Oil continued to rise higher, now over 7% sending Brent above $50 for the first time since October, after Saudi Energy Minister Khalid al-Falih said on Wednesday OPEC was close to clinching a deal to limit oil output, adding Riyadh was prepared to accept “a big hit” on its own production and agree to arch-rival Iran freezing output at pre-sanctions levels. The comments was interpreted as a compromise by the Saudis who in recent weeks insisted that Iran fully participate in any cut.
OPEC was said to be “close” to reaching a deal to cut supply by 1.4 mmbpd, assisted by a 600kbpd cut coming from non-OPEC nations. However, as Reuters adds, if such a deal is agreed it would be conditional on non-OPEC involvement as OPEC would need non-OPEC members, such as Russia to agree to the 600kbpd and may require another meeting as early as December.
This may be problematic as according to a Bloomberg headline blast, Russia would be willing to consider a 200kbpd cut if there is an OPEC deal, less than the 400kbpd number floated earlier by an OPEC “source”, suggesting that any subsequent meeting may once again prove “problematic.”
Furthermore, assuming OPEC does agree to a 1.4mmbpd production cut, it is still unclear how it will be achieved and if indeed, the Saudis will be forced the bulk of the production cut.
While the details so far remain unclear, Falih also said that OPEC was focusing on reducing output to a ceiling of 32.5 million barrels per day, or cutting by more than 1 million bpd, and hoped Russia and other non-OPEC members would contribute a cut of another 0.6 million bpd.

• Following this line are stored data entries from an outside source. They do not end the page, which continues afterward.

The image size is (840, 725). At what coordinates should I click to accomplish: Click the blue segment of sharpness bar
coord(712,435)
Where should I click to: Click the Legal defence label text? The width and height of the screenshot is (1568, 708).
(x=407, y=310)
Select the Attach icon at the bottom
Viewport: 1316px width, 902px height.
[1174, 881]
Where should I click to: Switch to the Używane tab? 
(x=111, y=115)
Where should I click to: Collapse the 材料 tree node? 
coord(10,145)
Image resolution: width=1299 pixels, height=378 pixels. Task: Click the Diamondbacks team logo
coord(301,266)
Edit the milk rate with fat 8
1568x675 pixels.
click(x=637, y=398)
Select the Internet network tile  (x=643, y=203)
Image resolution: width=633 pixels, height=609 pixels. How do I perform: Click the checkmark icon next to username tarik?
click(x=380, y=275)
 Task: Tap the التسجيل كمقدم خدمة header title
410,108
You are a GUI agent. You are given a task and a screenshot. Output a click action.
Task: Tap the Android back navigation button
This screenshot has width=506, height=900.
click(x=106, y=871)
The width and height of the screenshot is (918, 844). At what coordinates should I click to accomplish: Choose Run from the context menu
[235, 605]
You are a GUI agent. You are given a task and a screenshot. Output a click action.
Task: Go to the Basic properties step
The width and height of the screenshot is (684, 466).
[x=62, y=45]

“It will mean that we (Saudi) take a big cut and a big hit from our current production and from our forecast for 2017. So we will not do it unless we make sure that there is consensus and an agreement to meet all of the principles,” Falih said.
Hedging in case no deal were to emerge, the Saudi said that even if OPEC failed to reach a deal, the market would slowly recover: “We believe that non-OPEC growth has reversed and also most of the OPEC growth we’ve seen is already behind us,” he told reporters. “If we can’t come to an agreement, then the other scenario of rolling over and waiting for the market to recover on its own is not a bad outcome.”
As previously reported, yesterday Iran wrote to OPEC saying it wanted Saudi Arabia to cut production by as much as 1 million bpd, more than Riyadh was willing to offer. However the tone changed on Wednesday. “I’m optimistic,” said Iranian Oil Minister Bijan Zanganeh, adding there had been no request for Iran to cut output. He also said Russia was ready to reduce output.
“Moscow have agreed to reduce their production and cut after our decision,” Zanganeh said, although even that statement remains in question as it is unclear just how much Russia would cut with Iran floating a number of 400kbps, which has since been reduced to 200kbpd by the Russian energy minister.
A likely outcome, then, is that OPEC will announce a 1.4mmpd conditional cut, and will also announce a subsequent meeting when a pledge to cut by Russia will also have to be ratified. Meanwhile, US shale companies are already preparing to pump more courtesy of today’s oil surge even as global demand – most notably out of China – continues to decline.
Finally, there is the question of deal compliance and just who within OPEC will monitor the other members to keep within the agreed upon production quotas: considering everyone in the cartel has a conflict of interest to keep prices as high as possible by representing as low an output as possible, this too will be, well, problematic.